▶ [GIVEN INSTRUCTION]: Edit the data below, replacing every occurrence of "Screen dimensions" with "Display size" and leaving all other text unchanged.

▶ [DATA SUPPLIED]:
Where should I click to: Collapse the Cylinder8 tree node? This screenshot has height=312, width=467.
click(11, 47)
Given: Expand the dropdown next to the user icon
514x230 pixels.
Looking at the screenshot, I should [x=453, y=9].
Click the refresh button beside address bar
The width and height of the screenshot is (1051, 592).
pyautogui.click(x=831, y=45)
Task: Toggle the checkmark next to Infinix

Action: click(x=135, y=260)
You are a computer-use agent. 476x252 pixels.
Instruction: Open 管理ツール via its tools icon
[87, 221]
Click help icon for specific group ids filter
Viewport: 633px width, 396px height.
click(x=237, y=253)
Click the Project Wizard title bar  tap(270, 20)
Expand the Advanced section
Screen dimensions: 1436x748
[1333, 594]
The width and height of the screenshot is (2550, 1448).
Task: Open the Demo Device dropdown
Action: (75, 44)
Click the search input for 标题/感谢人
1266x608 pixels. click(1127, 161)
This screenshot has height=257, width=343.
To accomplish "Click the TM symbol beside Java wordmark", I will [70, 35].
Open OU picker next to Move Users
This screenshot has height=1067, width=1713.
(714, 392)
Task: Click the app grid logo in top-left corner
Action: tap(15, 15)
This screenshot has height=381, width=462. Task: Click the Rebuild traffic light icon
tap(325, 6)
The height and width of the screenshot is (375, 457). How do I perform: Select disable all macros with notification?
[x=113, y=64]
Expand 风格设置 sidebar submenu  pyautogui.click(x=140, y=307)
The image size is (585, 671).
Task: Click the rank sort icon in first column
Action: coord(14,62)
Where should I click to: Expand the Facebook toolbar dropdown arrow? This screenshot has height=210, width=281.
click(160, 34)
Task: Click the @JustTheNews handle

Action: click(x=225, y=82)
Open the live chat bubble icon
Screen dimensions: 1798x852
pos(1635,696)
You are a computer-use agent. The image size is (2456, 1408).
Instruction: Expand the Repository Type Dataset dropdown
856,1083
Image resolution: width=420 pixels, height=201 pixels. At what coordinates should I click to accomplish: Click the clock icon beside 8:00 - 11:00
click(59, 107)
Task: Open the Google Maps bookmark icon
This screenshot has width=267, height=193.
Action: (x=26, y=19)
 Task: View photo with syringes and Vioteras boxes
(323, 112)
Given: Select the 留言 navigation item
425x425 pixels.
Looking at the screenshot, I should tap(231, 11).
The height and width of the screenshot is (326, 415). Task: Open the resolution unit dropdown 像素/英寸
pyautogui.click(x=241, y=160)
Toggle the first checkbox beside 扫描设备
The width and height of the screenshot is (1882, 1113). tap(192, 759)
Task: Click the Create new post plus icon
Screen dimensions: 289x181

▶ [RESULT OF THIS EXERCISE]:
Where should I click to: Collapse the Cylinder8 tree node? This screenshot has height=312, width=467.
click(11, 47)
Given: Expand the dropdown next to the user icon
514x230 pixels.
Looking at the screenshot, I should [x=453, y=9].
Click the refresh button beside address bar
The width and height of the screenshot is (1051, 592).
pyautogui.click(x=831, y=45)
Task: Toggle the checkmark next to Infinix

Action: click(x=135, y=260)
You are a computer-use agent. 476x252 pixels.
Instruction: Open 管理ツール via its tools icon
[87, 221]
Click help icon for specific group ids filter
Viewport: 633px width, 396px height.
click(x=237, y=253)
Click the Project Wizard title bar  tap(270, 20)
Expand the Advanced section
Display size: 1436x748
[1333, 594]
The width and height of the screenshot is (2550, 1448).
Task: Open the Demo Device dropdown
Action: (75, 44)
Click the search input for 标题/感谢人
1266x608 pixels. click(1127, 161)
This screenshot has height=257, width=343.
To accomplish "Click the TM symbol beside Java wordmark", I will [70, 35].
Open OU picker next to Move Users
This screenshot has height=1067, width=1713.
(714, 392)
Task: Click the app grid logo in top-left corner
Action: tap(15, 15)
This screenshot has height=381, width=462. Task: Click the Rebuild traffic light icon
tap(325, 6)
The height and width of the screenshot is (375, 457). How do I perform: Select disable all macros with notification?
[x=113, y=64]
Expand 风格设置 sidebar submenu  pyautogui.click(x=140, y=307)
The image size is (585, 671).
Task: Click the rank sort icon in first column
Action: coord(14,62)
Where should I click to: Expand the Facebook toolbar dropdown arrow? This screenshot has height=210, width=281.
click(160, 34)
Task: Click the @JustTheNews handle

Action: click(x=225, y=82)
Open the live chat bubble icon
Display size: 1798x852
pos(1635,696)
You are a computer-use agent. The image size is (2456, 1408).
Instruction: Expand the Repository Type Dataset dropdown
856,1083
Image resolution: width=420 pixels, height=201 pixels. At what coordinates should I click to accomplish: Click the clock icon beside 8:00 - 11:00
click(59, 107)
Task: Open the Google Maps bookmark icon
This screenshot has width=267, height=193.
Action: (x=26, y=19)
 Task: View photo with syringes and Vioteras boxes
(323, 112)
Given: Select the 留言 navigation item
425x425 pixels.
Looking at the screenshot, I should tap(231, 11).
The height and width of the screenshot is (326, 415). Task: Open the resolution unit dropdown 像素/英寸
pyautogui.click(x=241, y=160)
Toggle the first checkbox beside 扫描设备
The width and height of the screenshot is (1882, 1113). tap(192, 759)
Task: Click the Create new post plus icon
Display size: 289x181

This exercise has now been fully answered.